Mabadi Asyarah (10): Ilmu Fiqih
1.
Definisi Fiqih ( الحد )
Ada dua definisi Fiqih yang populer, yaitu definisi Imam Abu Hanifah dan
Imam Syafi’i Rahimahuma Allah. Berikut definisi keduanya:
a. Definisi Fiqih menurut Abu Hanifah:
معرفة النفس ما لها و ما عليها
Artinya (±): “Fiqih adalah pengetahuan seseorang tentang hak
dan kewajibannya”
Sebelum masa Imam Syafi’I,
definisi ini adalah definisi Fiqih yang paling masyhur dikalangan para Ulama.
b. Definisi Fiqih menurut Asy-Syafi’i:
العلم بالأحكام الشرعية العملية المكتسب من أدلتها
التفصيلية
Artinya (±): “Fiqih adalah ilmu tentang hukum-hukum syariat
yang bersifat amaliyah, yang diraih dari dali-dalil terperinci”

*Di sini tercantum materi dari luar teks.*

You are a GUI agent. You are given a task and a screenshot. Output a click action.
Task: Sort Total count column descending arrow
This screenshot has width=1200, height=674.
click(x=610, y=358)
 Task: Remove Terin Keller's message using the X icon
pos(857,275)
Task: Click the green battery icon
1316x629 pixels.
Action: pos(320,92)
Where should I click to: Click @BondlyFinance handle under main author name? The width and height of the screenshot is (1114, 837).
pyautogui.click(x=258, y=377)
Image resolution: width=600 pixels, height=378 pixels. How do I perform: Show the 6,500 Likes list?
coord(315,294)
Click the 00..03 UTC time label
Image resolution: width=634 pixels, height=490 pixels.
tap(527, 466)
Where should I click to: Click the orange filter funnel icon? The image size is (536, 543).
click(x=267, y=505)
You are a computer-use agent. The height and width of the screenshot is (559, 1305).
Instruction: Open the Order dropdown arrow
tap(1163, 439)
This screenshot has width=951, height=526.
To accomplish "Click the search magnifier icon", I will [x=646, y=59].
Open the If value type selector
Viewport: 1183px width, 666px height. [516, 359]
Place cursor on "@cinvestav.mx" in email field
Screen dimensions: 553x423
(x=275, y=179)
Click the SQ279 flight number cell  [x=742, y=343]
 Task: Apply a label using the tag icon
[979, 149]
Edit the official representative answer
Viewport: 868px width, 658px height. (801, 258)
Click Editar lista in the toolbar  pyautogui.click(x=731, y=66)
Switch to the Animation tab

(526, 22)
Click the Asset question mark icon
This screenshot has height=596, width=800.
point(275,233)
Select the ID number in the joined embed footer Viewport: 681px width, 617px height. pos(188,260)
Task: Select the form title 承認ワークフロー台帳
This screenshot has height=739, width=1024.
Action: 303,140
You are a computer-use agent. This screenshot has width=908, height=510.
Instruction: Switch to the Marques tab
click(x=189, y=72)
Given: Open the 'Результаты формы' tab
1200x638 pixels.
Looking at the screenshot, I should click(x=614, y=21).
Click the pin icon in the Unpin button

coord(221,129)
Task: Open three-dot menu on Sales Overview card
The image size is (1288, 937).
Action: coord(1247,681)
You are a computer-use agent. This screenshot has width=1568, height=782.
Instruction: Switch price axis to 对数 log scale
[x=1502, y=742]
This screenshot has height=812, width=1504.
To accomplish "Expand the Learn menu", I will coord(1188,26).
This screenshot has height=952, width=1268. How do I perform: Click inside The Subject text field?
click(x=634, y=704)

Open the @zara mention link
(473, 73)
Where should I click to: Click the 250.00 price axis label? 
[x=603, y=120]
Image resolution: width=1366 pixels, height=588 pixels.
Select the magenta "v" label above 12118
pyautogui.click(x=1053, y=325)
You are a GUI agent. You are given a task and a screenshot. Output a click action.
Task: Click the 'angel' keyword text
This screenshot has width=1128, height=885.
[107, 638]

Definisi inilah yang sampai sekarang digunakan untuk mendefinisikan Fiqih sebagai sebuah bidang ilmu. Penggunaan term Fiqih sendiri mengalami evolusi dari masa Rasulullah hingga para Imam Mujtahid Mutlak.
Pembahasan lebih jelas mengenai makna Fiqih secara etimologi dan terminologi dapat dibaca di artikel Apa itu Fiqih?.
2.
Objek Kajian Ilmu
Fiqih ( الموضوع
)
Objek kajian Ilmu Fiqih adalah amal perbuatan seorang mukallaf yang
ditinjau dari ketetapan hukum yang berlaku untuk amal perbuatannya tersebut.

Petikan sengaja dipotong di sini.